As profoundly surprising as it is to free market ideologues, we have witnessed a whole set of extremely smart and unimaginably wealthy people lose a lot of their own money by taking on excessive levels of risk. This is a cautionary tale to people who would place all their faith for ocean management in privatizing the right to fish.

Sub-prime loans are like jellyfish

As the boom in refinancing of mortgages played out over the past few years, the quality of the loans declined. Lenders, having financed all the people with solid credit scores, went looking for business in places they would not previously have visited. Voila: the sub-prime loan. Suddenly there were mortgage terms — including no income verification propositions — that no self-respecting bank manager would have even considered a few decades ago.

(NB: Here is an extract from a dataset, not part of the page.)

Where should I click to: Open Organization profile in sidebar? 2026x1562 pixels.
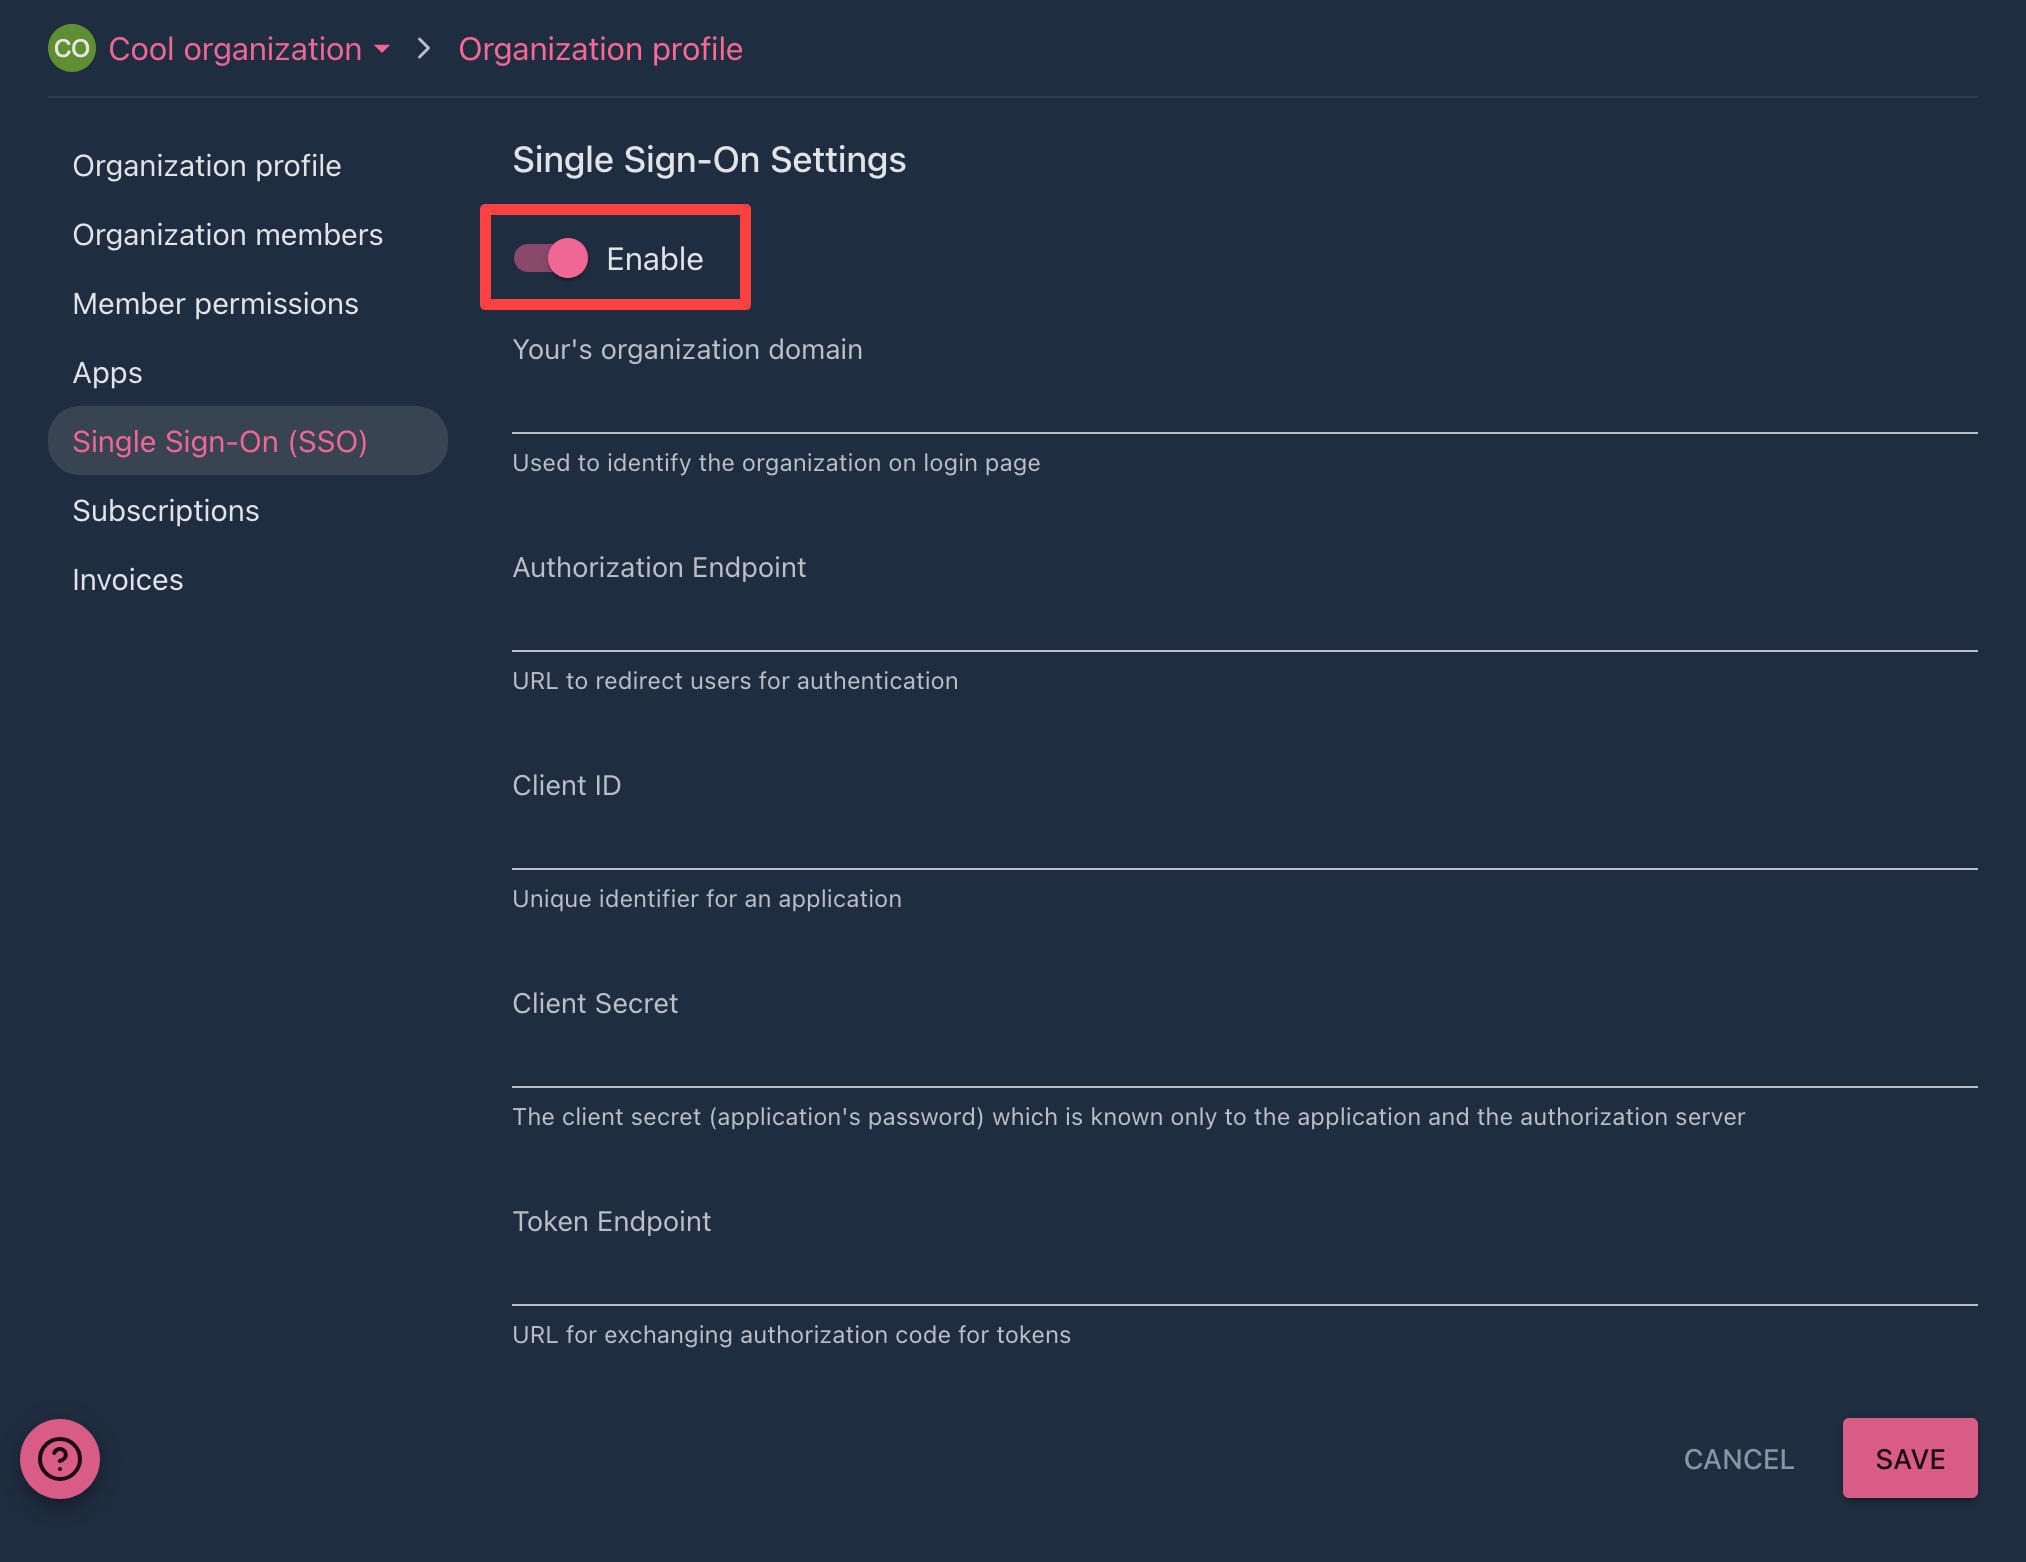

In the fishing context, this is called “fishing down the food web.” Scientific reports show that now that as the big predator fish at the top of the food chain have been virtually eliminated, fishing companies are catching and selling creatures no one would have considered appetizing a few years ago. For example, in colonial America, lobsters were so undesirable that masters were forbidden from feeding their servants lobster more than three times a week. Likewise, today there are commercial fisheries focused on jellyfish.

One hopes that the bailout of the sinking Wall Street ship works to keep the world’s economy above water. The cost of the collapse is clearly going to run into the billions. At this very moment, another multi-billion dollar asset is in desperate need of attention before it also utterly collapses — the once incredibly abundant and productive ocean.